Court Opinion

ID: 9477743
Source: CourtListenerOpinion
Date Created: 2023-08-05 06:30:00.698186+00
Date Added: 2024-06-11T17:46:01.267198
License: Public Domain

HUGHES, District Judge,
dissenting:
This case is being remanded for the district court to reconsider the evidence on suppression in light of the newly-enunciated test in United States v. Bengivenga, 845 F.2d 593 (5th Cir.1988), for determining whether there has been an arrest. I dissent.
The district court could have reached the same result it did originally under the “rea*543sonable person” test of Bengivenga; the trial court specifically found that the Corral-Francos’ belief that they were under arrest at 7:20 a.m. when they were led from the airport concourse to the border patrol office was well-founded. The trial court’s conclusion that the defendants’ beliefs were justified satisfies the requirement that an innocent, similarly situated individual would have believed he was not free to leave.
A chief reason for adopting the objective test of Mendenhall was to prevent over reliance on self-serving declarations of police officers. Bengivenga, at 598. In the case of the Corral-Francos, an immigration officer with eight and one-half years of field experience testified that the Corral-Francos were not free to leave his custody. If anything, this is the most reliable testimony. Insisting that the trial court reformulate its findings in the verbiage of a “reasonable person” analysis when the evidence unequivocally shows that the officer subjectively believed he was making an arrest and the court found this was effectively conveyed to the defendants through the agent’s conduct places an unnecessary semantic exercise on the trial court.
The emphasis in footnote 6 on the trial court’s failure to express his disbelief of Castillo’s characterization of the encounter is troublesome; the finding of “instructed” carries a strong implication that Castillo was not credible. The court could rely on the common-sense inference that people ordinarily do not voluntarily jeopardize their travel arrangements on casual, polite requests for an interrogation in an office out of sight shortly before their flight is to depart.
Although the trial court in Bengivenga applied the four-part test of Morin, which was held to be a legally incorrect test, the case was not remanded for the application of a “reasonable person” test presumably because the district judge’s findings support the new articulation of the rules, leaving a legally proper result.
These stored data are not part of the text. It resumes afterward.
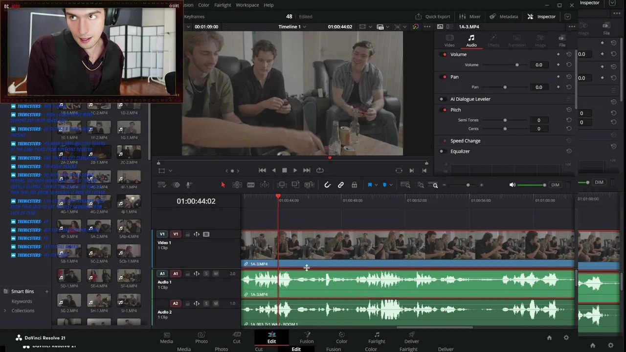Open the Fairlight page icon

pos(377,338)
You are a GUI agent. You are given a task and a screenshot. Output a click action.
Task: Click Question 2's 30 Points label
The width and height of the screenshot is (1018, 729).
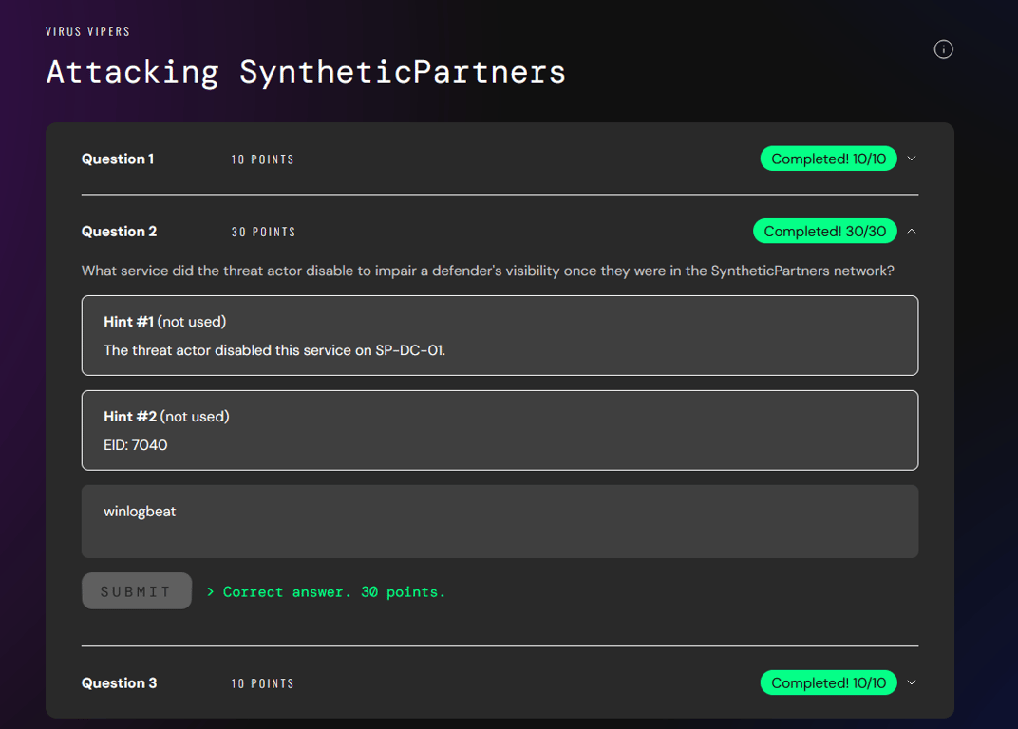click(263, 232)
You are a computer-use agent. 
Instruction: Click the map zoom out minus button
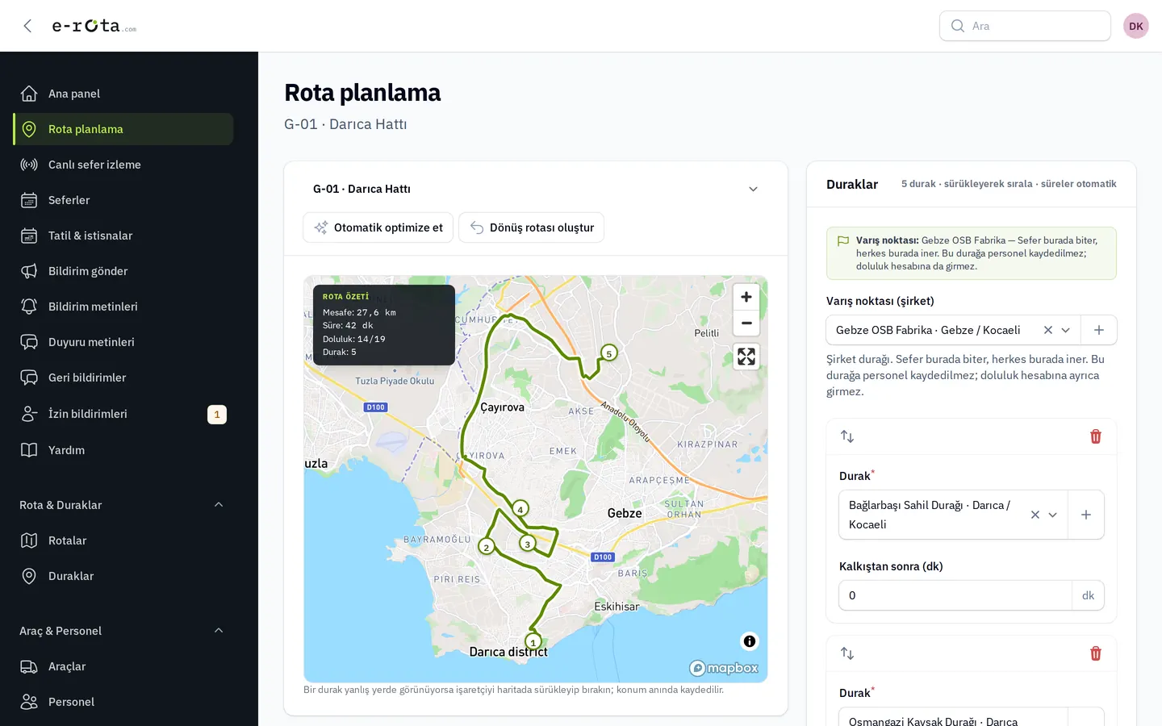(x=746, y=323)
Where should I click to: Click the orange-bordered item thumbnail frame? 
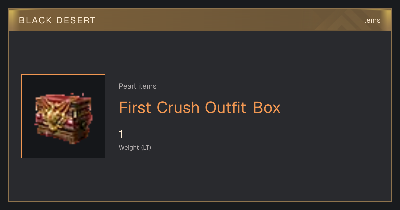[x=63, y=116]
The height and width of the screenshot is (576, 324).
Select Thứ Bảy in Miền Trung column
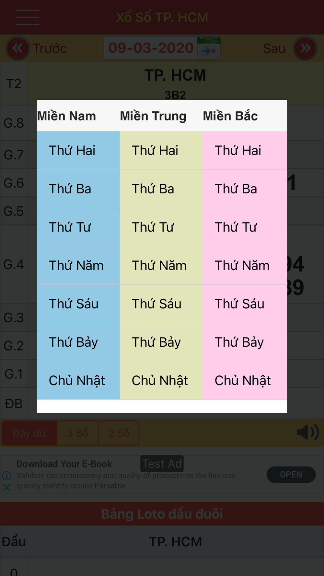tap(161, 342)
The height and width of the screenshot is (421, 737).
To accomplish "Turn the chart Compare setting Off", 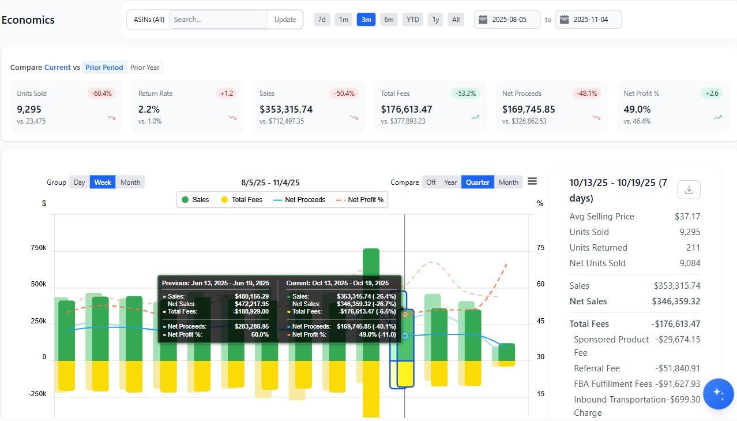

This case need not be remanded, in spite of the newly-worded legal standard, because the facts of this case mandate suppression under either the Morin or Bengivenga test. To hold otherwise is inconsistent with Florida v. Royer, 460 U.S. 491, 103 S.Ct. 1319, 75 L.Ed.2d 229 (1983), a factually closer case than Mendenhall. In America, a non-paranoid innocent traveler who (1) is stopped 25 minutes before his plane is to depart because he looks nervous and has given conflicting accounts about how much luggage he has checked; (2) is led to another floor of the airport by three agents into a law enforcement office out of the public view; (3) has had luggage seized; (4) has Miranda warnings administered; (5) has airline tickets and money taken away in the office; and (6) has no chance of boarding his plane until his luggage is inspected, would reasonably think he is in police custody under Miranda v. Arizona, 384 U.S. 436, 86 S.Ct. 1602, 16 L.Ed.2d 694 (1966). It was not until after their plane had departed that Corral-Franco signed the consent form, and even if they could have made the airplane, their trip would have been seriously disrupted by the absence of their luggage at the destination. In light of these facts, the question whether they were under arrest would be answered affirmatively under any particular articulation of the standard.
As Judge Goldberg said in Bengivenga, the new standard must be applied consistently with the underlying principles in Miranda v. Arizona. Unless this is done, courts may reach conflicting results on strikingly similar facts.